Sauver l'étude des oeuvres littéraires et leur donner une place essentielle, parce qu'elles sont en elles-mêmes des leçons de liberté et de partage et qu'elles ouvrent les esprits à une vision créatrice du monde
Sauver la culture classique, non comme un bagage distinctif, mais comme un trésor d'humanité à faire partager à tous.
Sauver le latin et le grec, non comme des privilèges, mais comme des ferments universels d'émancipation.
Sauver l'idée d'un enseignement à visée humaniste, conçu pour développer toutes les capacités de l'individu, et qui reste indépendant des pressions de l'économie.
Sauver l'idée que sur les bancs de l'école de la République, enfants d'ouvriers et de bourgeois, d'immigrés et d'héritiers, des villes, des banlieues et des campagnes, doivent recevoir le même enseignement, avec le même degré d'exigence.
Sauver une certaine idée de l'instruction du peuple, visant à son émancipation, idée ignorée depuis toujours par la droite et trahie par les partis dits "de gauche" au pouvoir.
Sauver l'idée d'un "enseignement élitaire pour tous", comme horizon à atteindre.
Sauver les mots, le mot "élève", le mot "instruction", le mot "professeur", le mot "transmettre", le mot "humanités", au sens dévoyé, oublié, ringardisé.
Nous voulons enseigner, et non prêcher, fût-ce une morale "républicaine".

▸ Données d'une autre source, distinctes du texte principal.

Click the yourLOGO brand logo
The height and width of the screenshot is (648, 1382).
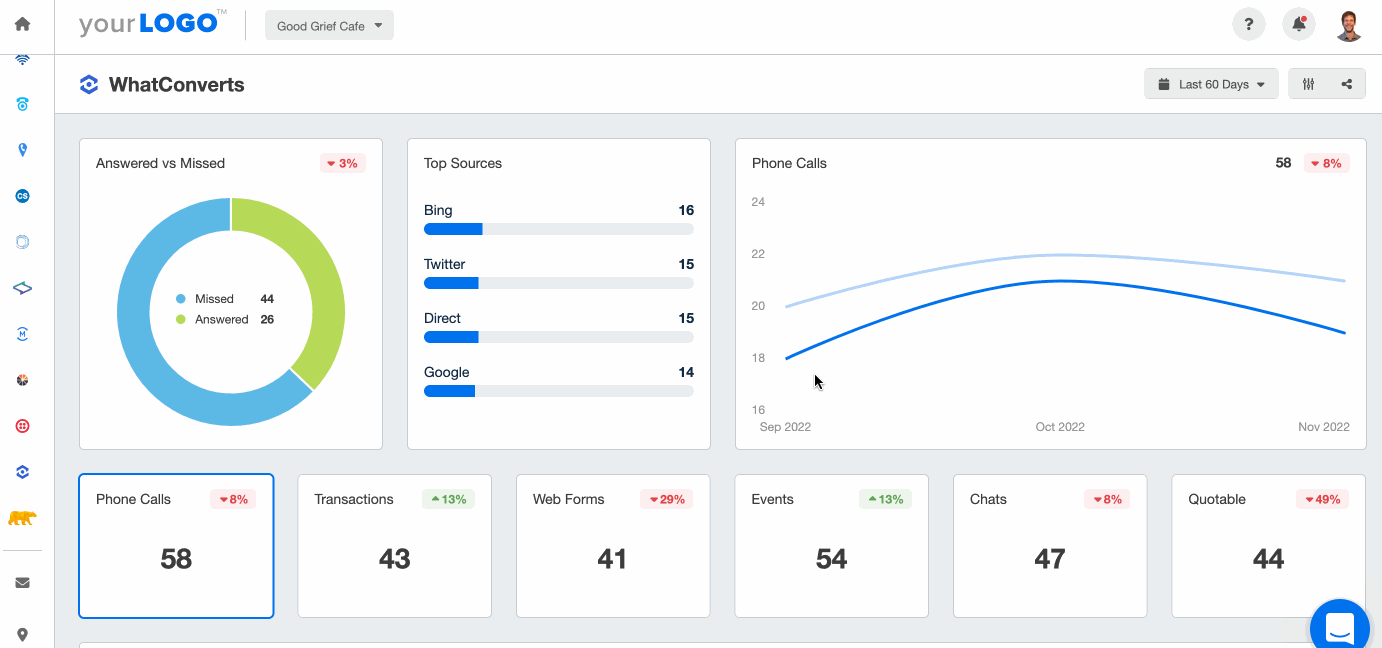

Nous voulons enseigner des disciplines constituées, que nous aimons et maîtrisons, et non les remplacer, auprès de nos jeunes élèves, par une inter-trans-disciplinarité indigente, car bricolée à moindres frais et introduite prématurément.
Nous voulons enseigner des contenus solides et clairement définis au niveau national, en exerçant librement nos choix pédagogiques, et non pas soumettre les élèves à des expérimentations pseudo-innovantes de hasard ou de circonstance dont les résultats ne sont jamais établis, ou sont récupérés à des fins gestionnaires.
Nous réclamons le temps nécessaire pour enseigner de manière progressive, approfondie, et réellement inventive, nous refusons le « zapping » auquel nous condamnent des horaires en peau de chagrin.
Nous voulons enseigner et non animer.
Nous voulons enseigner et non classer, ficher, calibrer, formater les élèves en les asservissant à des grilles de prétendues
« compétences ».
Enseigner pour nourrir et développer la conscience de nos élèves, non pour les enchaîner à des slogans, à des machines,
ou aux besoins immédiats du marché du travail.
Nous voulons sauver un métier de passeur et d'éveilleur, confisqué aux professeurs par les faux experts, les faux pédagogues, les idéologues.
Nous voulons sauver les lettres pour honorer, comme l'écrit Paul Ricoeur, « les promesses non tenues du passé ».